本教程提供了调试 Triton 程序的指导。它主要为 Triton 用户编写。对探索 Triton 后端（包括 MLIR 代码转换和 LLVM 代码生成）感兴趣的开发者可以参考此章节，以探索调试选项。

使用 Triton 的调试操作¶

Triton 包含四个调试操作符，允许用户检查张量值

static_print 和 static_assert 用于编译时调试。
device_print 和 device_assert 用于运行时调试。

device_assert 仅在 TRITON_DEBUG 设置为 1 时执行。其他调试操作符无论 TRITON_DEBUG 的值如何都会执行。

使用解释器¶

解释器是一个简单且有用的调试 Triton 程序的工具。它允许 Triton 用户在 CPU 上运行 Triton 程序并检查每个操作的中间结果。要启用解释器模式，请将环境变量 TRITON_INTERPRET 设置为 1。此设置会导致所有 Triton 内核绕过编译，并通过解释器使用 Triton 操作的 numpy 等效项进行模拟。解释器顺序处理每个 Triton 程序实例，一次执行一个操作。

使用解释器主要有三种方式

使用 Python print 函数打印每个操作的中间结果。要检查整个张量，请使用 print(tensor)。要检查 idx 处的单个张量值，请使用 print(tensor.handle.data[idx])。

附加 pdb 以对 Triton 程序进行逐步调试

TRITON_INTERPRET=1 pdb main.py
b main.py:<line number>
r

导入 pdb 包并在 Triton 程序中设置断点

import triton
import triton.language as tl
import pdb

@triton.jit
def kernel(x_ptr, y_ptr, BLOCK_SIZE: tl.constexpr):
  pdb.set_trace()
  offs = tl.arange(0, BLOCK_SIZE)
  x = tl.load(x_ptr + offs)
  tl.store(y_ptr + offs, x)

局限性¶

解释器有几个已知的局限性

它不支持 bfloat16 数字类型的操作。
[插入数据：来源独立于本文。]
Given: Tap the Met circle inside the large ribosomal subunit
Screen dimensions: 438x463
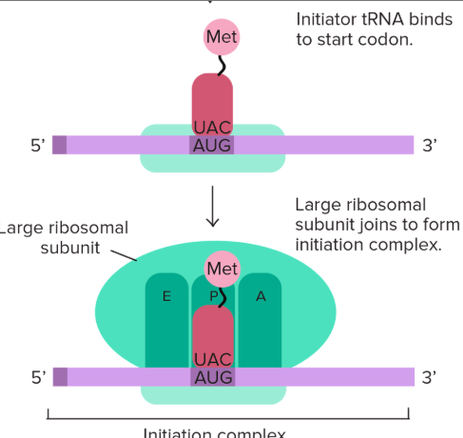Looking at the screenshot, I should pos(222,269).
要对 bfloat16 张量执行操作，请使用 tl.cast(tensor) 将张量转换为 float32。
它不支持间接内存访问模式，例如
```
ptr = tl.load(ptr)
x = tl.load(ptr)
```

使用第三方工具¶

对于 NVIDIA GPU 上的调试，compute-sanitizer 是一个检查数据竞争和内存访问问题的有效工具。要使用它，请在运行 Triton 程序的命令前加上 compute-sanitizer。

对于 AMD GPU 上的调试，您可能想尝试 ROCm 的 LLVM AddressSanitizer。

要详细可视化 Triton 程序中的内存访问，请考虑使用 triton-viz 工具，它与底层 GPU 无关。